When most people decide to seek a discharge of their otherwise insurmountable unsecured debt via the Chapter 7 bankruptcy process, they typically want to get the process started as quickly as possible so that they can put the past behind them and start anew on firmer financial footing.
As understandable as this is, it’s important for people in this situation to understand that before they can seek debt forgiveness via Chapter 7 bankruptcy, they must first pass what is known as the bankruptcy means test.
What exactly is the bankruptcy means test?
In general, the bankruptcy means test is an inquiry designed to determine whether you, the filer, have sufficient disposable income to direct toward paying off your debts.
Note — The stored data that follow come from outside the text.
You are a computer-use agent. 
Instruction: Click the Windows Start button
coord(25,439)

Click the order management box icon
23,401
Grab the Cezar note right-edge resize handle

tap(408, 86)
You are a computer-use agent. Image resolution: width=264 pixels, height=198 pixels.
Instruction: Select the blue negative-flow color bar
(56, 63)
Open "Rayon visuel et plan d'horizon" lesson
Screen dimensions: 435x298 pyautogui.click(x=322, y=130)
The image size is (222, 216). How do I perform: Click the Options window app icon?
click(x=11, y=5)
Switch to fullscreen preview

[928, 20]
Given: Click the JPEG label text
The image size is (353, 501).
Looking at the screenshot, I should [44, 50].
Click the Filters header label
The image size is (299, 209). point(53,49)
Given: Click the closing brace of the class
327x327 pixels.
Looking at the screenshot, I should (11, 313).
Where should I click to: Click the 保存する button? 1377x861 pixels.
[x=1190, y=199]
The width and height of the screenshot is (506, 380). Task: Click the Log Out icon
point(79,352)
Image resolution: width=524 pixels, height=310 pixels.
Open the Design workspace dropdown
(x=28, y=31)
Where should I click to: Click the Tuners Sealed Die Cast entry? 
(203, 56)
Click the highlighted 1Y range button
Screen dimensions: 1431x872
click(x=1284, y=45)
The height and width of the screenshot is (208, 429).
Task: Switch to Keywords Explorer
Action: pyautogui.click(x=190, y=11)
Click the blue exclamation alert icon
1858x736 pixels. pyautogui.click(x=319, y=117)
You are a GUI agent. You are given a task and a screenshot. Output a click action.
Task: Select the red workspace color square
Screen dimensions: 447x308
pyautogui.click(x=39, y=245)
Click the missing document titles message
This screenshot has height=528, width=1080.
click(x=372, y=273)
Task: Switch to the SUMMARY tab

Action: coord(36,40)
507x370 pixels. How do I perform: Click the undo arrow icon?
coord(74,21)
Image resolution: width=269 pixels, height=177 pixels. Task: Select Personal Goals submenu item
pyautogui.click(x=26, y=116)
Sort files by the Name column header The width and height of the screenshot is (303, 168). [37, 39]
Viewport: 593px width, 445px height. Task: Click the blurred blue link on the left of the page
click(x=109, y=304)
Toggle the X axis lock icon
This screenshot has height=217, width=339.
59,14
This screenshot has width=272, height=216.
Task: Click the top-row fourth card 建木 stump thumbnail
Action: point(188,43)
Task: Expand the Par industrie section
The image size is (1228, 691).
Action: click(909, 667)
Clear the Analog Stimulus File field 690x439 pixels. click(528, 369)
The test consists of two parts, and takes such factors as income, expenses and even family size into consideration.
Is the bankruptcy means test difficult to pass?
The reality is that even though the bankruptcy means test is designed to limit the number of people who can seek debt relief via Chapter 7, the majority of debtors end up qualifying.
Indeed, statistics from the Executive Office for U.S. Trustees, which oversees bankruptcy administration, indicated that in 2013 alone, 88 percent of prospective Chapter 7 filers passed the first part of the test.
What happens if I don’t pass the bankruptcy means test?
The bankruptcy means test is designed in such a manner that if a filer somehow fails the first stage — which we’ll examine in our next post — they can still qualify for Chapter 7 bankruptcy by passing the second stage.
Furthermore, it’s important for people to understand that in the event they somehow fail both stages of the bankruptcy means test, they can still seek debt relief via Chapter 13 bankruptcy.